Repeat every one of the entries below line for line, without changing a single character.

Records from a data source:
▶
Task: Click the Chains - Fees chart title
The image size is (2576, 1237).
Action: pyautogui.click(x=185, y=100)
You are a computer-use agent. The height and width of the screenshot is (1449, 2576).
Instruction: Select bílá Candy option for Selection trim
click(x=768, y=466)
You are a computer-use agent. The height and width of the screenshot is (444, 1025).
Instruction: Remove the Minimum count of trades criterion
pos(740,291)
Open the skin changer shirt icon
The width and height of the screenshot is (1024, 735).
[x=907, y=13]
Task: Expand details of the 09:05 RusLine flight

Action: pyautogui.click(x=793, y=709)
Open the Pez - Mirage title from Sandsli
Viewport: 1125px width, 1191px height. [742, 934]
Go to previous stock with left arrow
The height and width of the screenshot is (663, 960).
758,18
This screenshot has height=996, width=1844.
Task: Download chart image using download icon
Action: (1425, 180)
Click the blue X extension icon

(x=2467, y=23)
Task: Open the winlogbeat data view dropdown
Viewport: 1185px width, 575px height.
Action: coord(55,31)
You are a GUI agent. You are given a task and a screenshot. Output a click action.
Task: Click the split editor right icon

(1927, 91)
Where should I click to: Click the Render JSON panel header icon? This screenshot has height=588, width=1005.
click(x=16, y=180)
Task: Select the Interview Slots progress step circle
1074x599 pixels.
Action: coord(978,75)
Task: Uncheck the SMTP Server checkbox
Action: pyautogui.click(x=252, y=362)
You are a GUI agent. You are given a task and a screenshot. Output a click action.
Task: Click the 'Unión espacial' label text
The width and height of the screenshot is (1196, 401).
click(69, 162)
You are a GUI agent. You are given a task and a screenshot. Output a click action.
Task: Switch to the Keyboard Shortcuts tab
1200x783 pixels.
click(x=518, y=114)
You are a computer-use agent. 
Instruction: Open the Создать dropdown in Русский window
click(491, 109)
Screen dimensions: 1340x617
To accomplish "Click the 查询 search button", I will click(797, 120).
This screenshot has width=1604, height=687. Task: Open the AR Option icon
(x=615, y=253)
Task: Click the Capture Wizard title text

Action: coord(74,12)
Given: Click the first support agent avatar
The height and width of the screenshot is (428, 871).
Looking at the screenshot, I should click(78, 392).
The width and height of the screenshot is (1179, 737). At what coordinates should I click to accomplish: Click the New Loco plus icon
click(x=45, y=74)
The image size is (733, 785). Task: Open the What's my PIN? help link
◀
**RESULT OF THE TASK**
Task: Click the Chains - Fees chart title
The image size is (2576, 1237).
Action: pyautogui.click(x=185, y=100)
You are a computer-use agent. The height and width of the screenshot is (1449, 2576).
Instruction: Select bílá Candy option for Selection trim
click(x=768, y=466)
You are a computer-use agent. The height and width of the screenshot is (444, 1025).
Instruction: Remove the Minimum count of trades criterion
pos(740,291)
Open the skin changer shirt icon
The width and height of the screenshot is (1024, 735).
[x=907, y=13]
Task: Expand details of the 09:05 RusLine flight

Action: pyautogui.click(x=793, y=709)
Open the Pez - Mirage title from Sandsli
Viewport: 1125px width, 1191px height. [742, 934]
Go to previous stock with left arrow
The height and width of the screenshot is (663, 960).
758,18
This screenshot has height=996, width=1844.
Task: Download chart image using download icon
Action: (1425, 180)
Click the blue X extension icon

(x=2467, y=23)
Task: Open the winlogbeat data view dropdown
Viewport: 1185px width, 575px height.
Action: coord(55,31)
You are a GUI agent. You are given a task and a screenshot. Output a click action.
Task: Click the split editor right icon

(1927, 91)
Where should I click to: Click the Render JSON panel header icon? This screenshot has height=588, width=1005.
click(x=16, y=180)
Task: Select the Interview Slots progress step circle
1074x599 pixels.
Action: coord(978,75)
Task: Uncheck the SMTP Server checkbox
Action: pyautogui.click(x=252, y=362)
You are a GUI agent. You are given a task and a screenshot. Output a click action.
Task: Click the 'Unión espacial' label text
The width and height of the screenshot is (1196, 401).
click(69, 162)
You are a GUI agent. You are given a task and a screenshot. Output a click action.
Task: Switch to the Keyboard Shortcuts tab
1200x783 pixels.
click(x=518, y=114)
You are a computer-use agent. 
Instruction: Open the Создать dropdown in Русский window
click(491, 109)
Screen dimensions: 1340x617
To accomplish "Click the 查询 search button", I will click(797, 120).
This screenshot has width=1604, height=687. Task: Open the AR Option icon
(x=615, y=253)
Task: Click the Capture Wizard title text

Action: coord(74,12)
Given: Click the first support agent avatar
The height and width of the screenshot is (428, 871).
Looking at the screenshot, I should click(78, 392).
The width and height of the screenshot is (1179, 737). At what coordinates should I click to accomplish: Click the New Loco plus icon
click(x=45, y=74)
The image size is (733, 785). Task: Open the What's my PIN? help link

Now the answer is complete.